> _GOAL OF THE EXERCISE_: In the time-out article, update the part that opens with the words containing "Time out can" and closes with "be someplace frightening.", putting "quiet corner" in place of "dull area".

> _READING TEXT_:
============================================================

Using ‘time out’

by | February 16, 2005 12:00 am

By MARY WHITEEmanuel County Extension Service

By MARY WHITEEmanuel County Extension Service

Time out can be an effective method to guide children’s behavior and teach them how to cooperate. It’s done by placing a child in a dull area of the home, apart from all activity for a period of time. Time out is used immediately following the unwanted behavior, every time it occurs. Following the completion of time, you talk to the child to discuss why he was placed in time and positive behavior to help him stay out of time out. There are three questions that you need to address before using time out as a methods of teaching positive behavior.

1. What is the specific behavior that I want to change? Target one behavior at a time and be specific.

2. Where is our designated “time out” space? It should not be someplace frightening.

3. What is the appropriate time in “time out” for the behavior? Approximately one minute per year of age is a good rule of thumb. Set the timer after the child is in place and quiet.

After you have answered the above questions, use this checklist to help you make the most effective use of the “time-out” method. When your child misbehaves, immediately tell the child to stop the misbehavior or that he or she would have to go to time-out.

Wait five seconds and if the child does not comply, send him or her to time-out without any lecturing or scolding.

============================================================

> _RECORDED INFORMATION_:
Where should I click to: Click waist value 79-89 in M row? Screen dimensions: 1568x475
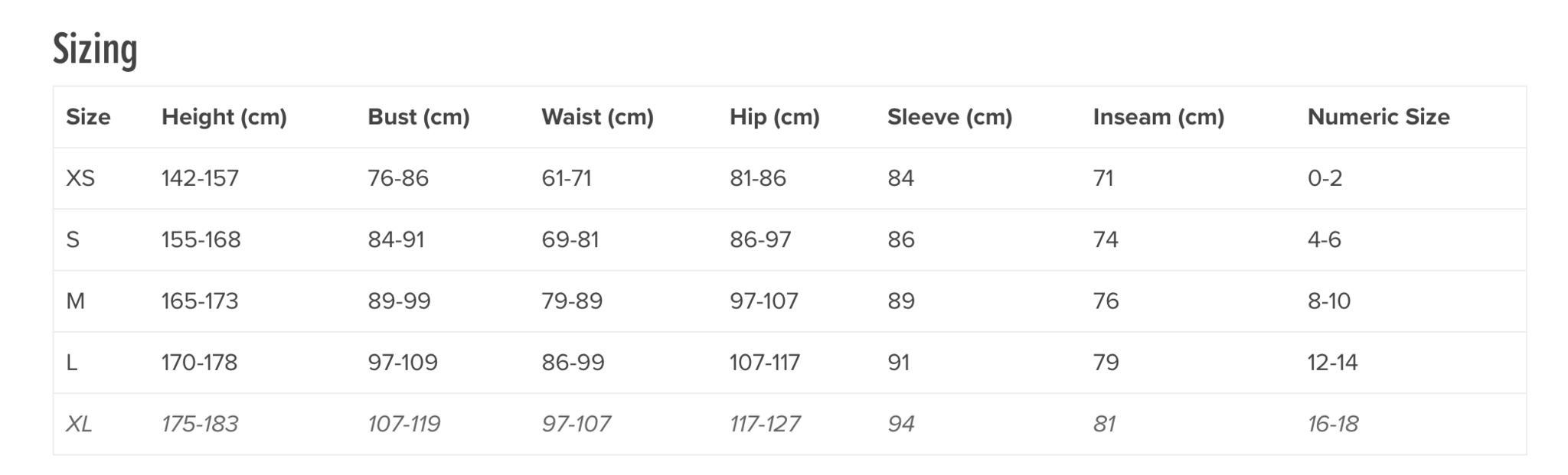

============================================================

> _ANSWER TO THE EXERCISE_:
Time out can be an effective method to guide children’s behavior and teach them how to cooperate. It’s done by placing a child in a quiet corner of the home, apart from all activity for a period of time. Time out is used immediately following the unwanted behavior, every time it occurs. Following the completion of time, you talk to the child to discuss why he was placed in time and positive behavior to help him stay out of time out. There are three questions that you need to address before using time out as a methods of teaching positive behavior.

1. What is the specific behavior that I want to change? Target one behavior at a time and be specific.

2. Where is our designated “time out” space? It should not be someplace frightening.